### WORK REQUEST
Using the entries that follow, write out the line containing "Ich akzeptiere die", the line containing "Best of DIY (15, 2557)", and every line between them, exactly and nothing else.
---------- MATERIAL SUPPLIED
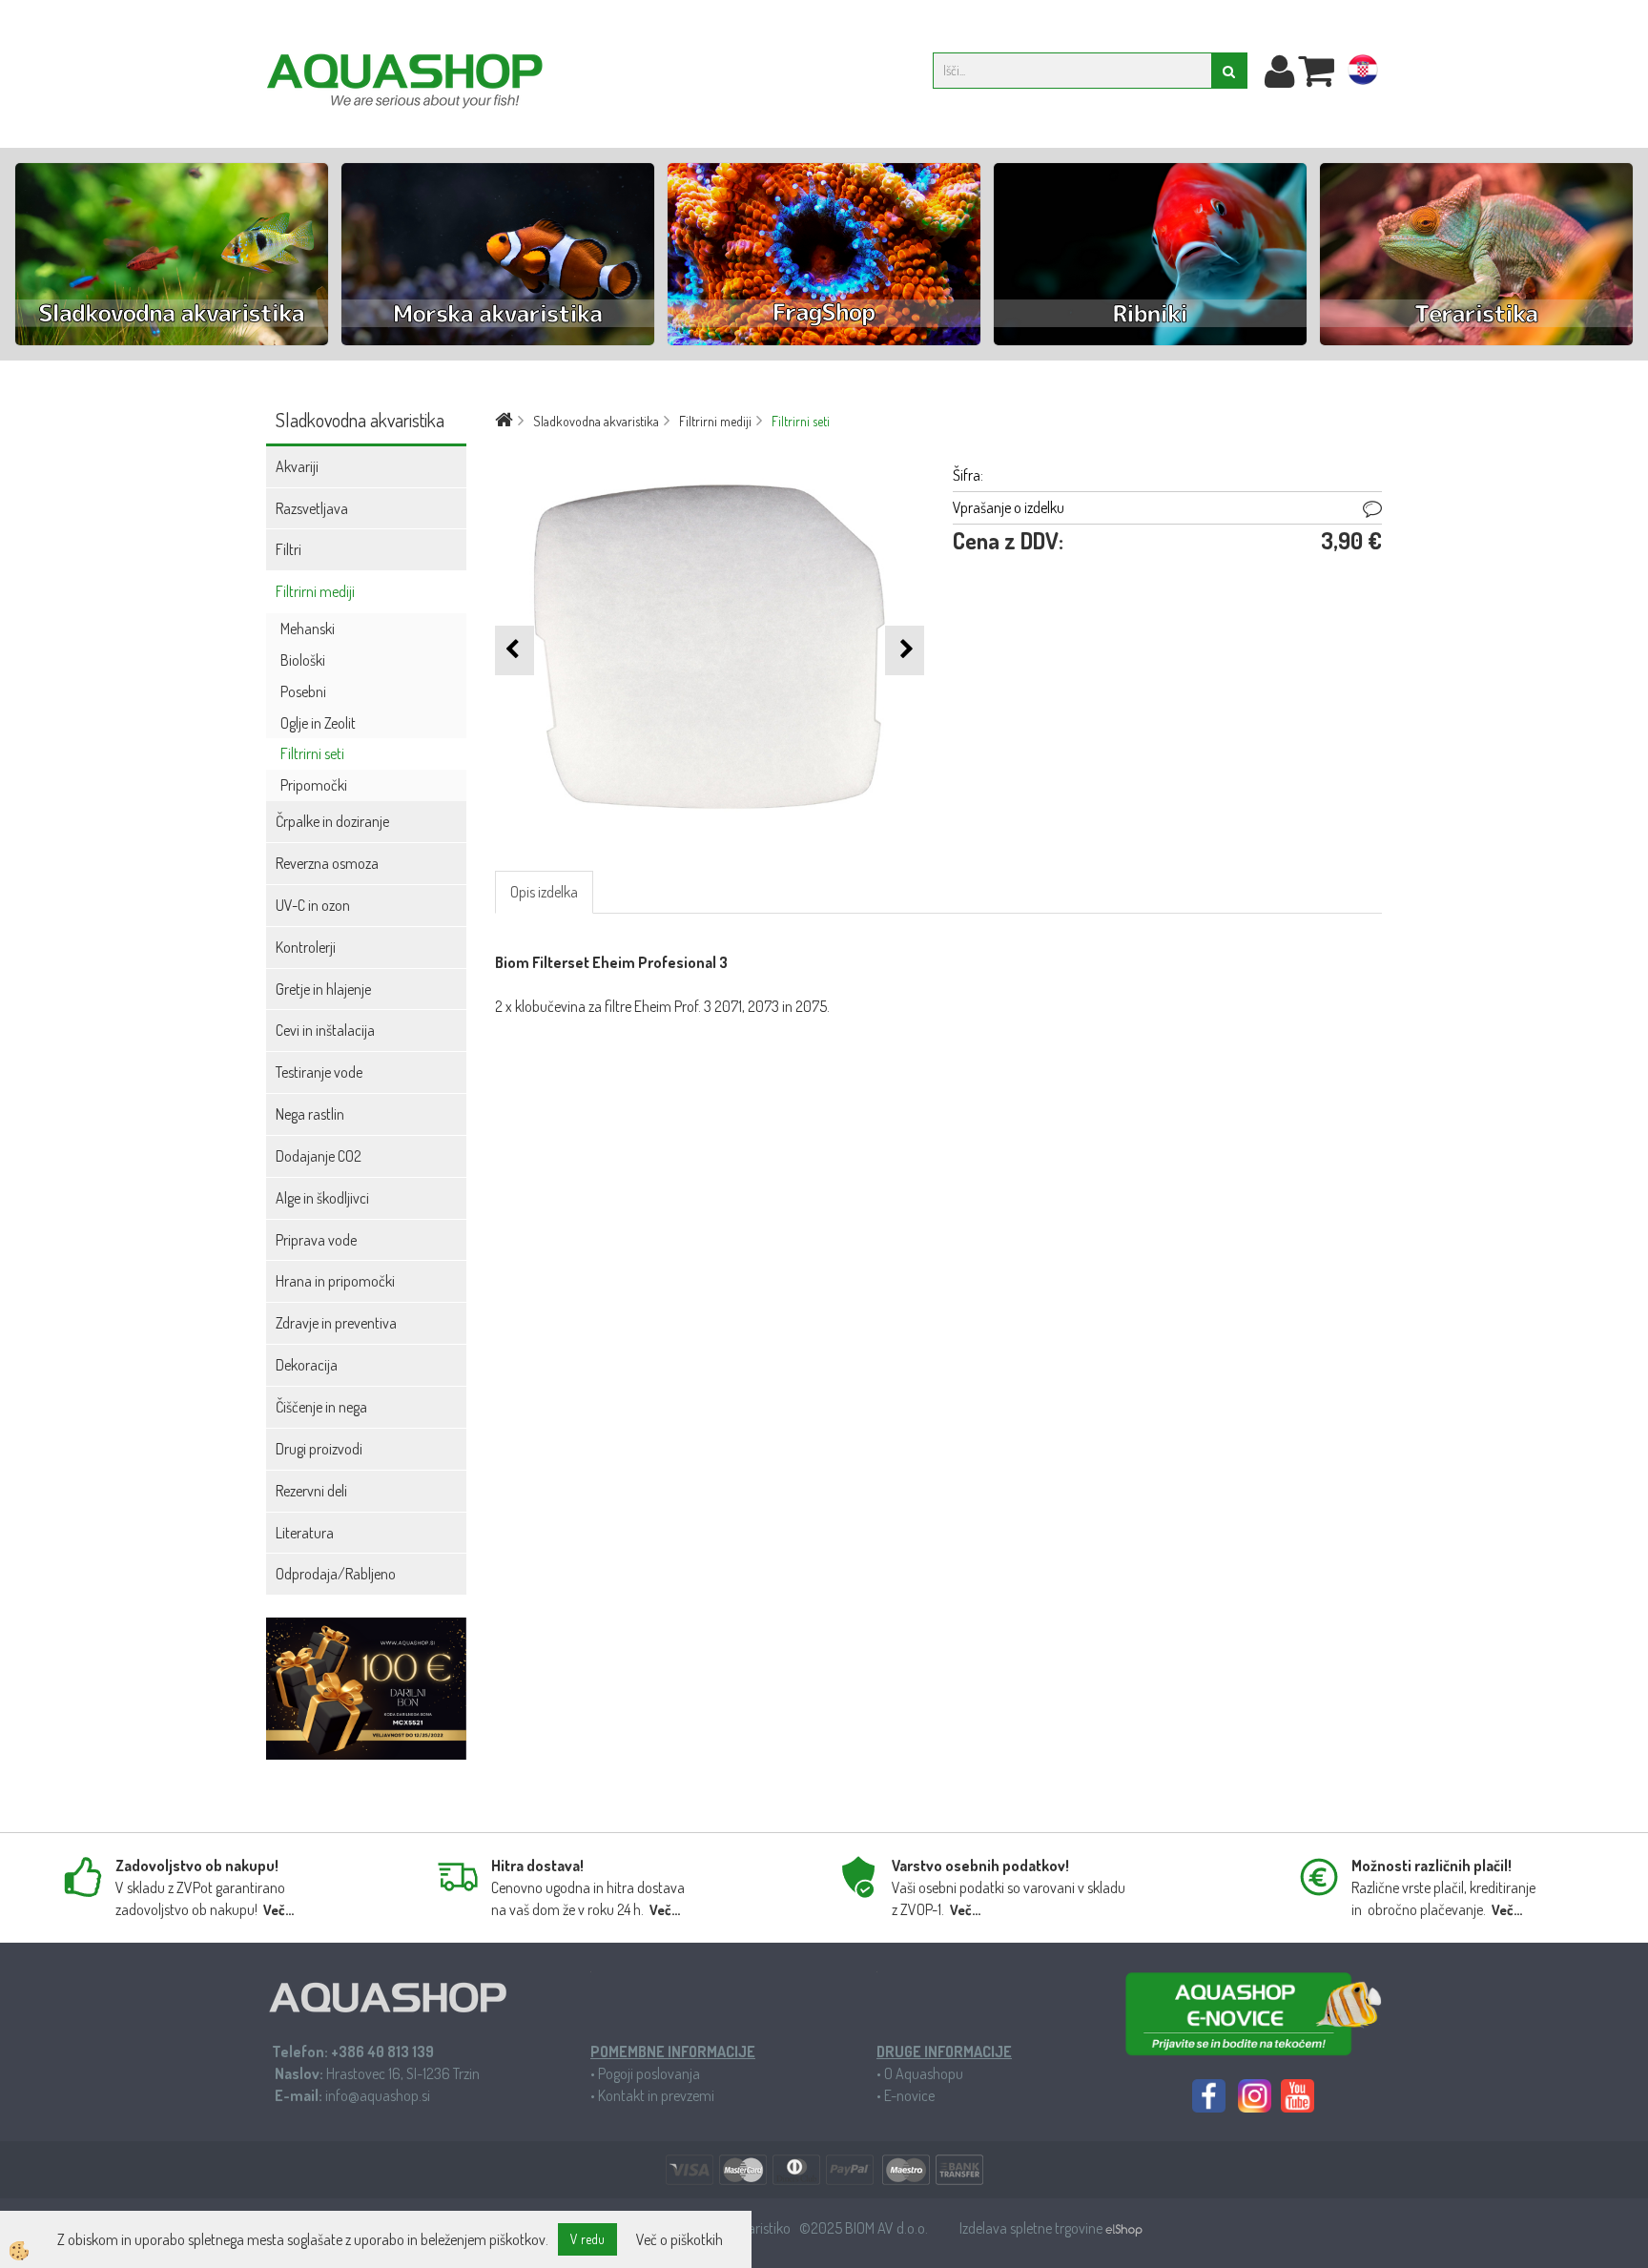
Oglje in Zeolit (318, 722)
--------------------
---------- MATERIAL SUPPLIED
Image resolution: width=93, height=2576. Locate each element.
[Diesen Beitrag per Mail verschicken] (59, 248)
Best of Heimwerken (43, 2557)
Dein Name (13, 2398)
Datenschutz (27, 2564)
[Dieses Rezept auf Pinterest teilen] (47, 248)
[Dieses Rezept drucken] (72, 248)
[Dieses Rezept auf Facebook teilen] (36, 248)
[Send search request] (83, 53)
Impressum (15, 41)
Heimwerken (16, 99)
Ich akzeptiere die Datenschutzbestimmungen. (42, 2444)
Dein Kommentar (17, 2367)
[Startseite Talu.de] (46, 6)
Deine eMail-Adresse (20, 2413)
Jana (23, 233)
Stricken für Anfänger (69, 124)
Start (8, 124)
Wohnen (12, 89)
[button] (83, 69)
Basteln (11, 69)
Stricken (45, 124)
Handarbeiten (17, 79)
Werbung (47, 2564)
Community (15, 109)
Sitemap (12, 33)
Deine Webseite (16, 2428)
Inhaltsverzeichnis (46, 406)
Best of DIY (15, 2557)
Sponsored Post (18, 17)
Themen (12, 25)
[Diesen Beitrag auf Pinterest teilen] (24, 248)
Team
--------------------
### PROBLEM SOLUTION
Ich akzeptiere die Datenschutzbestimmungen. (42, 2444)
Dein Kommentar (17, 2367)
[Startseite Talu.de] (46, 6)
Deine eMail-Adresse (20, 2413)
Jana (23, 233)
Stricken für Anfänger (69, 124)
Start (8, 124)
Wohnen (12, 89)
[button] (83, 69)
Basteln (11, 69)
Stricken (45, 124)
Handarbeiten (17, 79)
Werbung (47, 2564)
Community (15, 109)
Sitemap (12, 33)
Deine Webseite (16, 2428)
Inhaltsverzeichnis (46, 406)
Best of DIY (15, 2557)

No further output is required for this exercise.